● SOURCE PASSAGE:
# # # # #

An analysis of how ants quickly find new routes in a changing maze reveals techniques that could be useful to systems engineers.
The research, reported in the Journal of Experimental Biology, shows that Argentine ants (Linepithema humile), do not just retrace their steps when presented with a barrier—as might be expected. Instead, the ants begin a localized search that seems to take into account the direction in which they were planning to go. Because there are many network-management programs that mimic the search behaviour of this ant species, systems engineers are taking notice and wondering what they can learn.
Systems engineers learning from ants?
Many computerized systems, such as those that route telephone calls through busy networks while minimizing connection times, already solve shortest path problems by deploying virtual ants. These ants explore all possible routes in a system and deposit virtual pheromones on each route they travel.
Yet such systems are not perfect. When virtual ants are blocked from following a well-travelled path, they must turn around and are likely to follow the path that they have just travelled because it usually has the strongest concentration of pheromones of any nearby paths.
“I figured Argentine ants had to have some way of dealing with obstacles that didn’t involve starting a search from scratch” says Chris Reid, a behavioural biologist at the University of Sydney in Australia, the lead author of the study.
To put the insects to the test, Reid and his colleagues presented them with a logic puzzle known as the Towers of Hanoi.
So the researchers constructed a maze with 2^15 (that is, 32,768) different paths for the ants to negotiate.

# # # # #

● DATA EXTRACTS:
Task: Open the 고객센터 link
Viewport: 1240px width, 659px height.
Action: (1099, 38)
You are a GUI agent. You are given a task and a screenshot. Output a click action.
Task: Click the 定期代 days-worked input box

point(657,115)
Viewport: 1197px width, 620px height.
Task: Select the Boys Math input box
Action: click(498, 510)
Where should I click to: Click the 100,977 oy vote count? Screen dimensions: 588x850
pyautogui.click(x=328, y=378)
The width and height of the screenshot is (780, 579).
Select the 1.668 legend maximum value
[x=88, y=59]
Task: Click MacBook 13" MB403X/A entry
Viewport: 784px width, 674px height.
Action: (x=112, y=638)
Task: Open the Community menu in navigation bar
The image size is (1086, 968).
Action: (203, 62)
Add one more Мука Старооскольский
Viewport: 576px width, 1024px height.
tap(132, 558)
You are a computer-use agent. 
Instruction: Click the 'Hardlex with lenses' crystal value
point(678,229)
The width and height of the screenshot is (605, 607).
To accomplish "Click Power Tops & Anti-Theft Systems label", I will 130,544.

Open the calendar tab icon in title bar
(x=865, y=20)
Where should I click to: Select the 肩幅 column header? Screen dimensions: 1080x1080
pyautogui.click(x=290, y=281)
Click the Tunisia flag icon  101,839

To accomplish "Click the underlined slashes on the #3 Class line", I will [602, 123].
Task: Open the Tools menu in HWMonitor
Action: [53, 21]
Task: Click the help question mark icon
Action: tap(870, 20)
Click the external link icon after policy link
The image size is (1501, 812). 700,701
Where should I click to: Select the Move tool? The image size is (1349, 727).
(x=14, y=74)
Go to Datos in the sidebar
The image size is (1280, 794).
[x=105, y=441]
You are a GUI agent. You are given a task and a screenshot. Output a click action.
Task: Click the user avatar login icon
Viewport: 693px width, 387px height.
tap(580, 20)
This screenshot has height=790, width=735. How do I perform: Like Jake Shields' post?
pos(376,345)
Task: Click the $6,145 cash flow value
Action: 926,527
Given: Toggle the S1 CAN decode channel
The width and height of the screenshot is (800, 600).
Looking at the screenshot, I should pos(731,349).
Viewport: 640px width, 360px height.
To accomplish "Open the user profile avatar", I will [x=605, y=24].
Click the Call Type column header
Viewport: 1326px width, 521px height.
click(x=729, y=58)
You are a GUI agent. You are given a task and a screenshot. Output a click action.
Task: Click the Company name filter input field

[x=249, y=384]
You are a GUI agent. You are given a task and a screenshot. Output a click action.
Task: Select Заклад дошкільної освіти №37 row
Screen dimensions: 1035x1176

# # # # #

● WHAT TO PRODUCE: In the article on ants in a changing maze, what do Argentine ants do instead of retracing their steps when they meet a barrier?

● ANSWER: They begin a localized search that seems to take into account the direction in which they were planning to go.